Love and the Adaptive Brain

We’ve been exploring the neurological importance of associations based on the principle that neurons in the brain which fire together, wire together.

Now in one sense, this isn’t anything remarkable. After all, human beings have always known that when two things are presented to us simultaneously, our brains associate them together.

A basic example of this would be fear in the presence of someone who hurts us, or comfort in the presence of someone who provides nourishment and love. Or again, for a hungry person or animal, the mere presence (and sometimes even the mere thought) of food can be enough to start them salivating. Another example is how love and attraction work. Dr. Norman Doidge explains how the brains of lovers can wire things together that would normally have no relation:

“Stendhal, the nineteenth-century novelist and essayist, understood that love could lead to radical changes in attraction. Romantic love triggers such powerful emotion that we can reconfigure what we find attractive, even overcoming ‘objective’ beauty. In On Love Stendhal describes a young man, Alberic, who meets a woman more beautiful than his mistress. Yet Alberic is far more drawn to his mistress than to this woman because his mistress promises him so much more happiness. Stendhal calls this ‘Beauty Dethroned by Love.’ Love has such power to change attraction that Alberic is turned on by a minor defect on his mistress’s face, her pockmark. It excites him because ‘he has experienced so many emotions in the presence of that pockmark, emotions for the most part exquisite and of the most absorbing interest, that whatever his emotions may have been, they are renewed with incredible vividness at the sight of this sign…”

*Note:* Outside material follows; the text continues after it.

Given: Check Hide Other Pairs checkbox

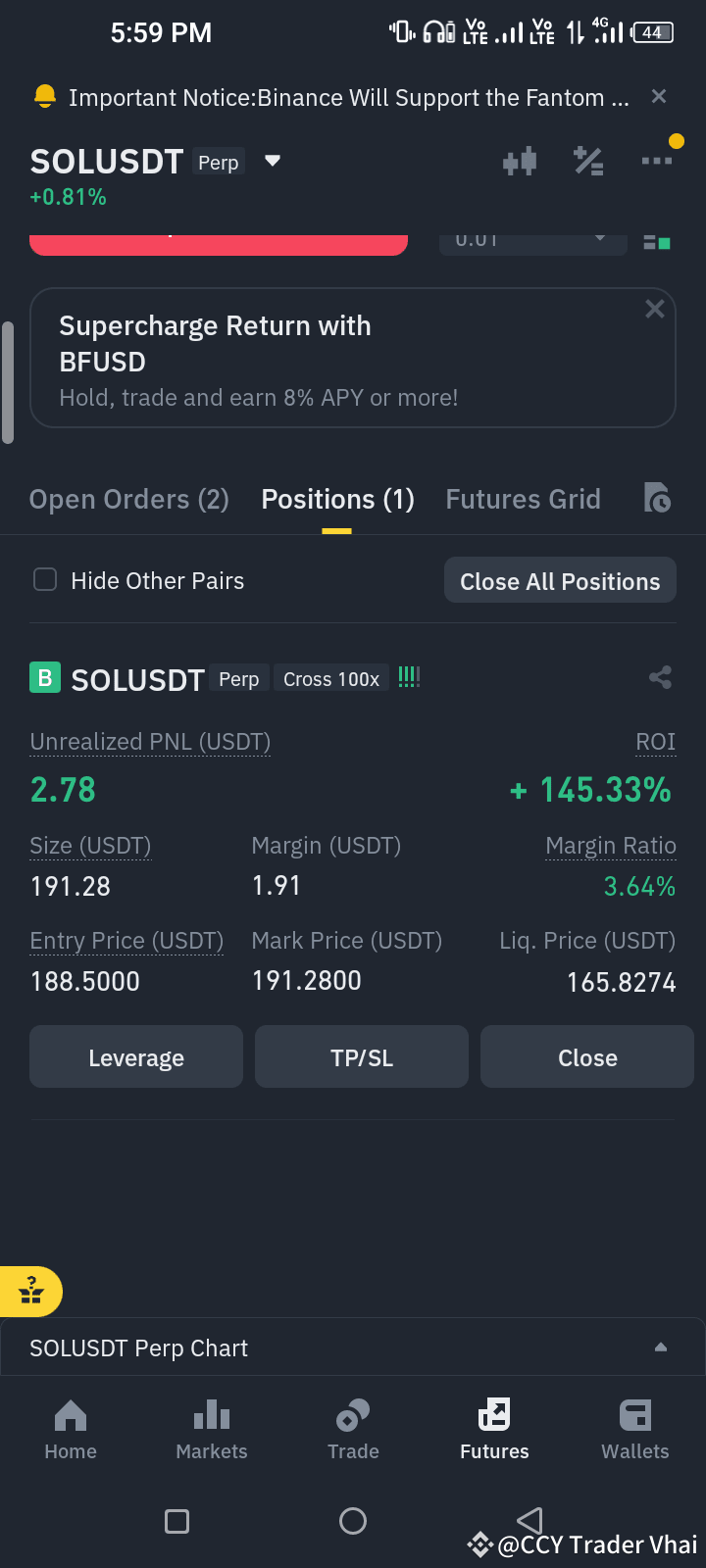Looking at the screenshot, I should 45,580.
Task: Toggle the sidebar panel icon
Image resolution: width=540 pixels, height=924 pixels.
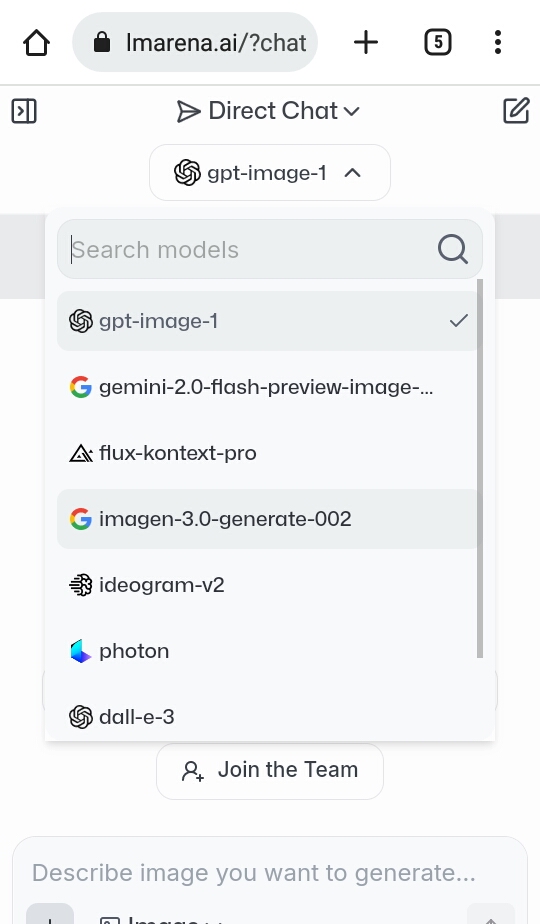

“Neurons that fire together wire together, and feeling pleasure in the presence of this normally unappealing pockmark causes it to get wired into the brain as a source of delight. A similar mechanism occurs when a ‘reformed’ cocaine addict passes the seedy alleyway where he first took the drug and is overwhelmed with cravings so powerful that he goes back to it. The pleasure he felt during the high was so intense that it caused him to experience the ugly alleyway as enticing, by association.”

While human beings may have always known, through experience, the basic reality of “fire together wire together”, it has only been recently that we’ve have had the science to go with it. Various clinical studies in the latter part of the last century have established that when two parts of the brain (or even two neurons in the brain) get triggered repeatedly at the same time, chemical changes occur in both so they become connected.